● Extrait du document:
════════════════
Si l'on regarde la construction de la phrase en latin, trois épisodes se distinguent: les deux premières propositions se succèdent et résument des déplacements de troupes sans réelle précision quant à leur origine (date, lieu ?) ou leur durée:
- la constitution de la troupe de Vercingétorix, avec en sous entendu son déplacement pour intercepter César;
- la fuite de ce dernier depuis les Lingons en passant par les Séquanes, pour aller plus facilement secourir la province;
- et enfin, une troisième qui termine toute la phrase et qu'on peut tous parfaitement fixer dans le temps, l'établissement des trois camps, la veille de la bataille de cavalerie.
A mon humble avis, au vu de ces élément, il est plus évident de rattacher le mouvement de César à la constitution de la troupe Gauloise et à son déplacement (certes sous-entendu mais...il a bien fallu qu'ils bougent) qu'à l'établissement des trois camps.
Chronologiquement, je pense donc plutôt que les déplacements des Gaulois, sous entendus dans
"Magno horum coacto numero", se font simultanément au mouvement des Romains chez les Séquanes et les confins des Lingons et que l'établissement des trois camps succède à ces deux actions simultanées dont elle est la conclusion.
Sur les deux actions simultanées, César reste extrêmement vague et je rejoins ici l'opinion de Jean Yves Guillaumin, Professeur à l'Université de Franche Comté: c'est volontaire de sa part!
Dans son excellent article "« Dissimulation et aveu chez César autour du combat de cavalerie préliminaire du siège d’Alésia (Bellum Gallicum VII, 66, 2) »(1), il démontre, à la manière de Michel Rambaud(2), tout l'art qu'à César de raconter les événements à son avantage, dans le fameux passage
"in Séquanos"... que l'auteur de "L’Art de la déformation historique dans les Commentaires de César" avait oublié (?) justement de commenter.
César est en fuite et ignore tout des actions, des intentions et de la position des Gaulois: il ne veut pas trop s'en vanter.
Il veut donner l'impression qu'il contrôle la situation. Placer la constitution de la troupe de Vercingétorix en premier lui permet laisser croire qu'il était au courant et d'excuser qu'il ait failli y rester. Ensuite, il décrit son itinéraire d'une façon laconique qui ne permet pas d'en connaître la durée, ni l'endroit où il est lorsqu'il est intercepté... et enfin il donne l'impression que pendant tout ce temps, il sait où sont les Gaulois: ils sont dans trois camps à 10.000 pas de lui, pardi!
Or, ces informations, il semble évident qu'il les a eu a posteriori: la description de l'attaque Gauloise ne laisse aucun doute sur le fait que les romains avançait en colonne (disposition hautement risquée qu'ils évitaient en territoire hostile), et que l'attaque les a surpris... puisque qu'il faut un certain temps entre l'attaque de la tête de colonne et le moment où César en est informé. S'il avait eu préalablement connaissance de la présence des gaulois, de leur position et une idée de leur nombre qu'aurait pu lui indiquer la taille de leurs camps, Jules César ne se serait pas fait surprendre comme un bleu le lendemain.
════════════════
● Bloc de données:
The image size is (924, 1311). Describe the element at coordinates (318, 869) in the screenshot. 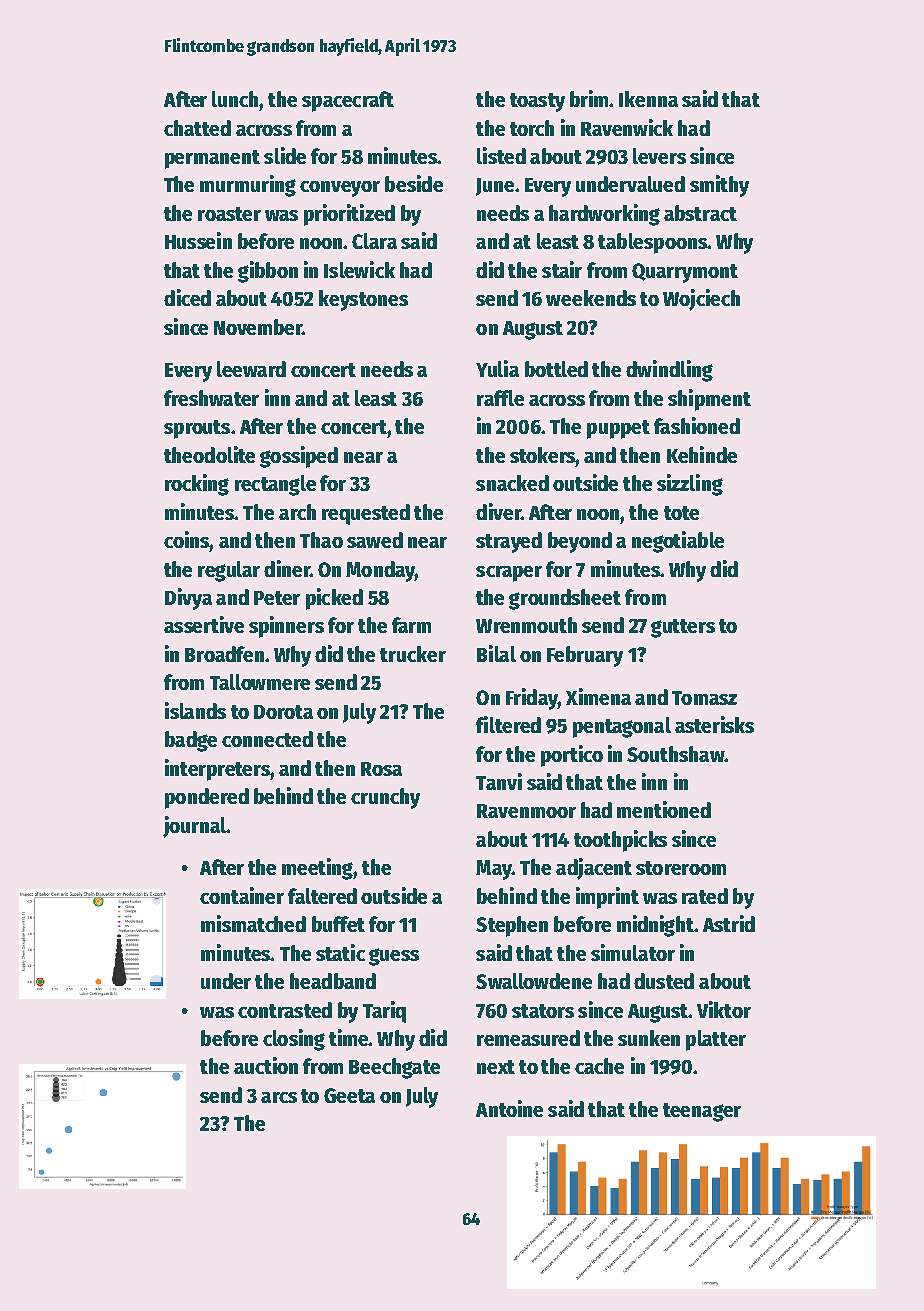

I see `meeting` at that location.
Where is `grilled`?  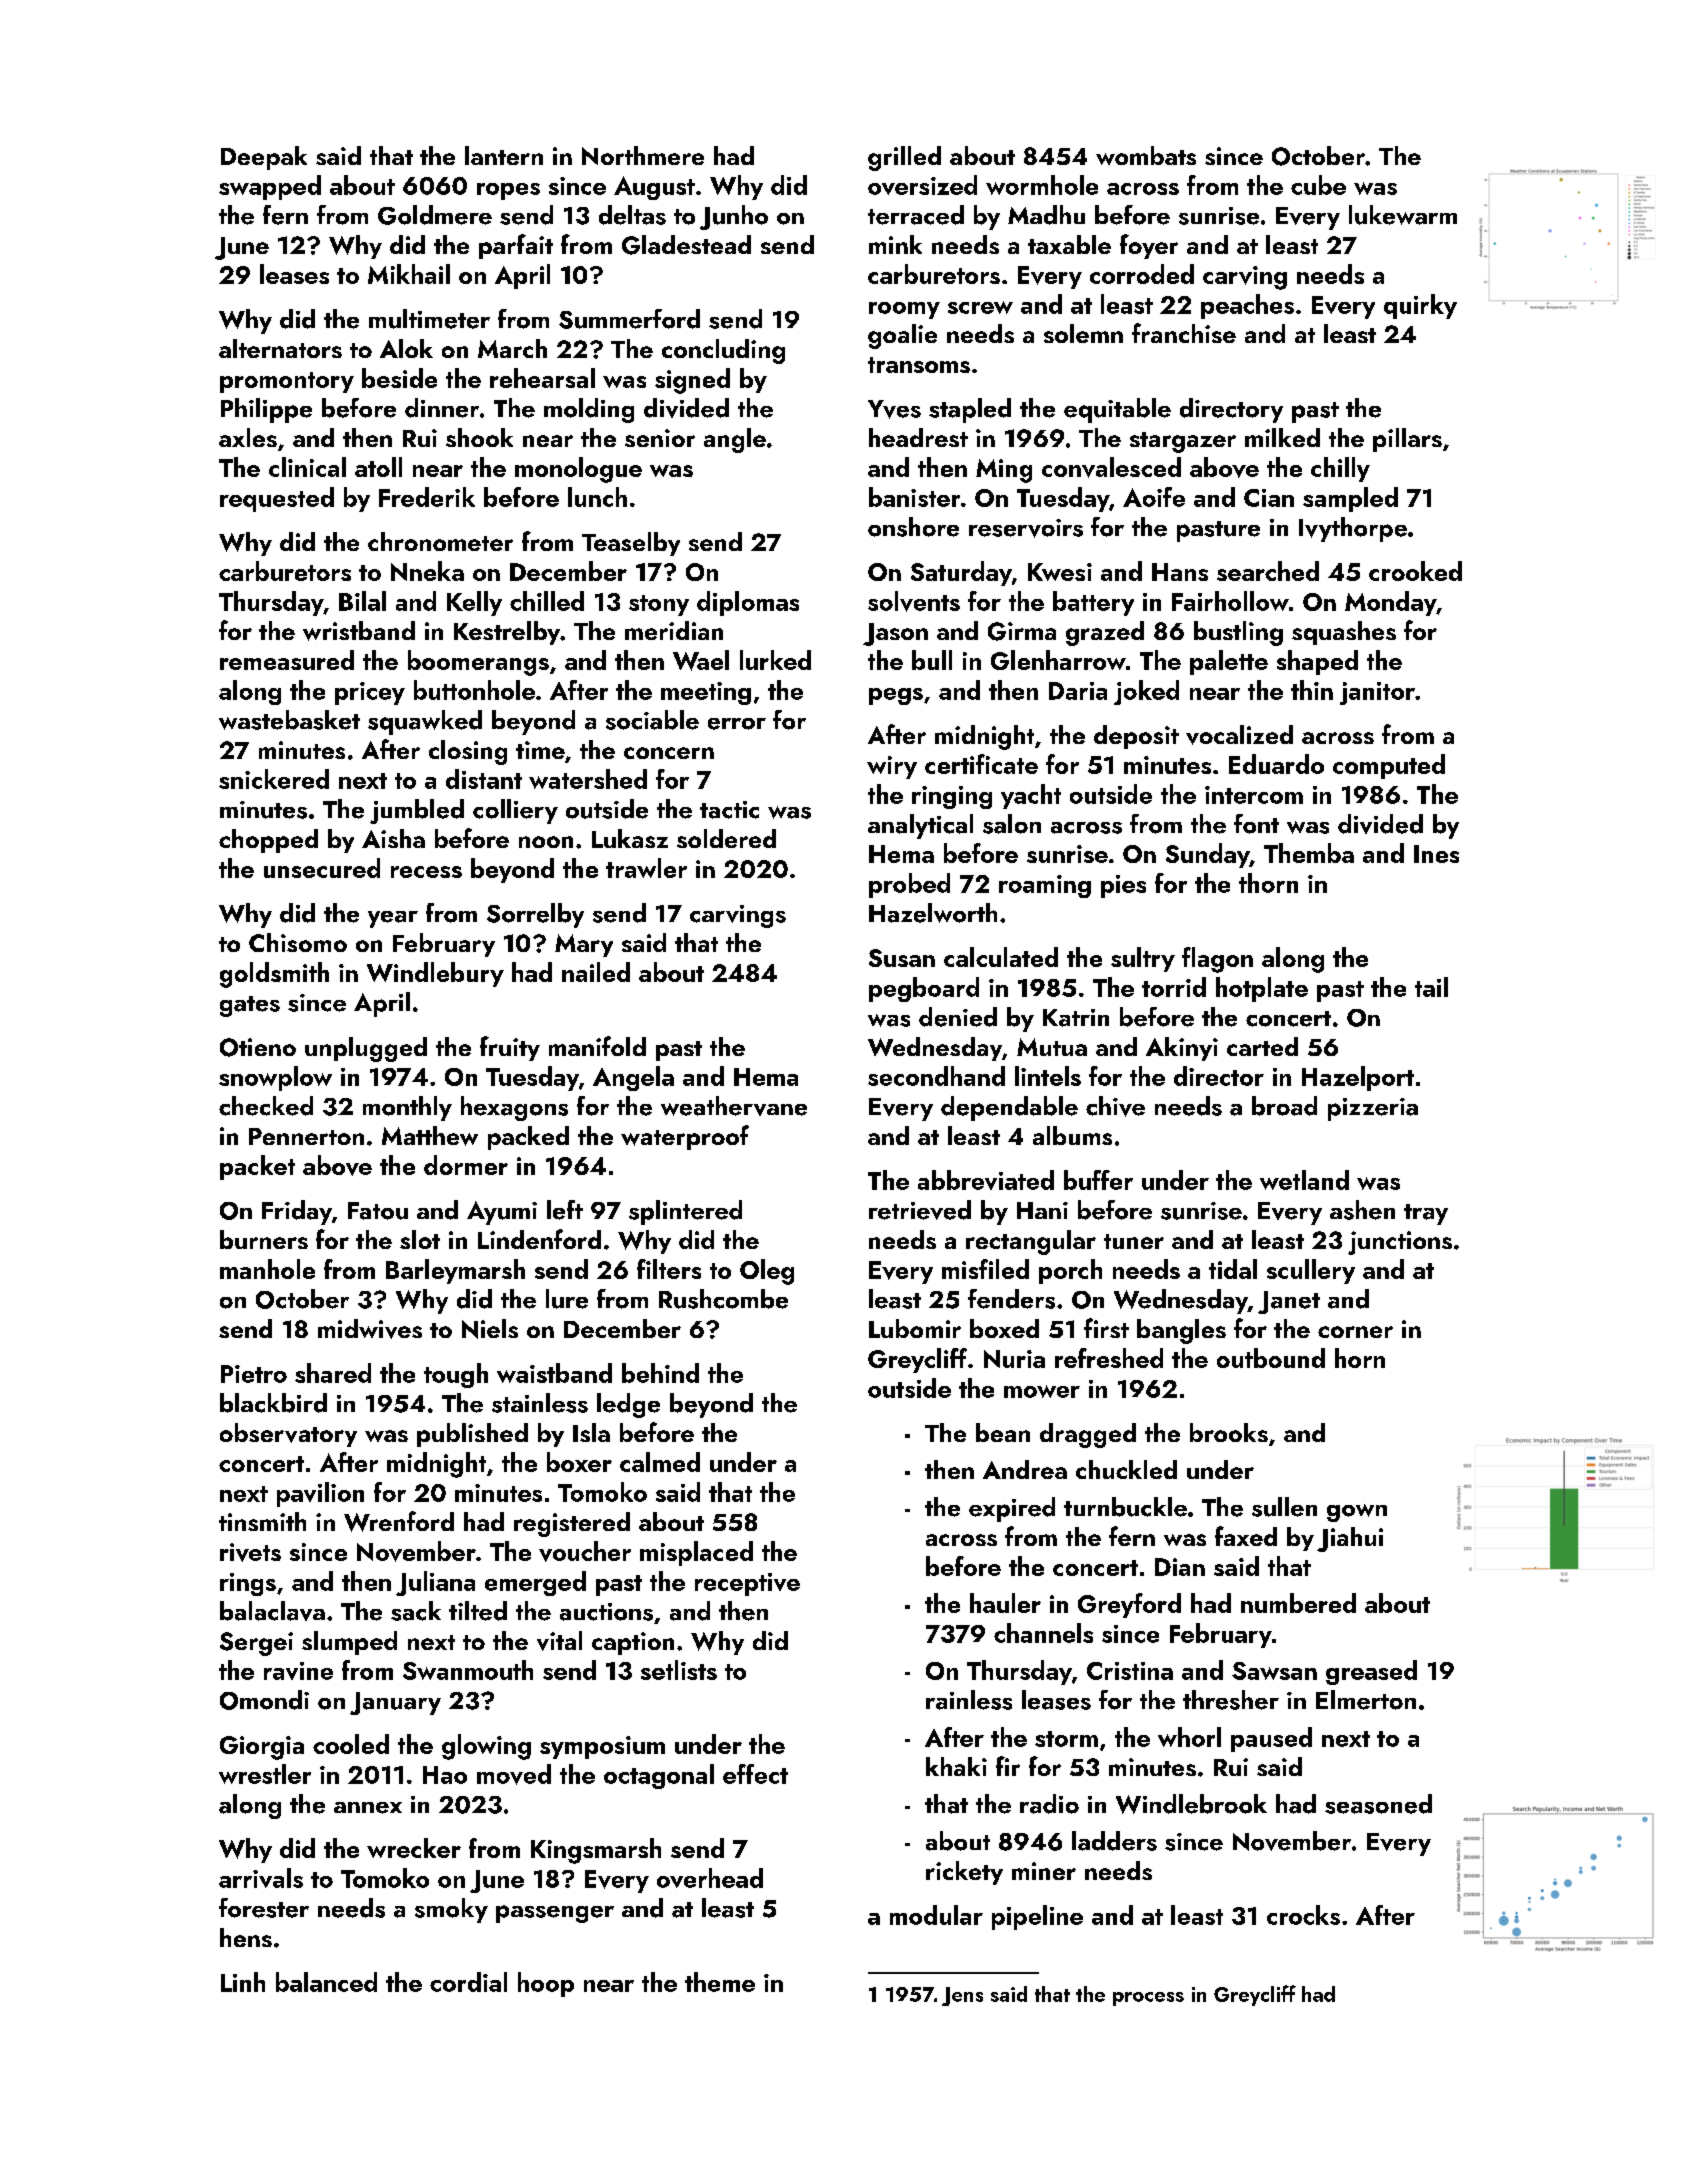 grilled is located at coordinates (904, 158).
════════════════
● Consignes de l'exercice:
A: Répondez à ces questions sur le texte consacré à César :
(i) À quel moment précis se situe l'établissement des trois camps ?
(ii) Dans quelle université Jean Yves Guillaumin est-il professeur ?
(iii) Où César laisse-t-il croire que se trouvent les Gaulois pendant tout ce temps ?
B: Présentez sous forme de liste le paragraphe du texte sur César qui débute par « Il veut donner l'impression », sans perdre ses faits principaux.
C: Poursuivez le texte sur César après sa dernière phrase.

● Réponses par consigne:
A:
(i) La veille de la bataille de cavalerie.
(ii) À l'Université de Franche Comté.
(iii) Dans trois camps à 10.000 pas de lui.

B:
- César veut donner l'impression qu'il contrôle la situation.
- Mettre en premier la constitution de la troupe de Vercingétorix lui permet de laisser croire qu'il était au courant et d'excuser qu'il ait failli y rester.
- Il décrit ensuite son itinéraire de façon laconique, sans en donner la durée ni l'endroit où il se trouve lorsqu'il est intercepté.
- Enfin, il donne l'impression de savoir pendant tout ce temps où sont les Gaulois, dans trois camps à 10.000 pas de lui.

C:
La vérité qu'il veut cacher, en en disant le moins possible, c'est peut-être qu'il ne s'attendait pas à ce coup là. Il ne veut peut-être pas écrire qu'il progresse depuis plusieurs jours en pays Séquane, après avoir traversé les confins des Lingons, sans aucun problème, sans trace des Gaulois... et qu'il a baissé sa garde!
Alors il nous emballe tout ça dans un beau papier cadeau, avec un bel écran de fumée... qui nous complique singulièrement la recherche d'Alésia.
Il ne nous dit ni où il est, ni d'où il vient, ni depuis combien de jours il progresse: Il écrit juste qu'entre le moment où Vercingétorix a constitué sa troupe et établi ses trois camps, lui c'est déplacé par les confins des Lingons et le pays Séquane...pour porter plus facilement secours à la Province (toujours la bonne excuse!).
Cela n'exclu pas qu'Alésia soit où tu le penses et me semble, ne m'en veut pas, nettement plus conforme à l'esprit et à la lettre...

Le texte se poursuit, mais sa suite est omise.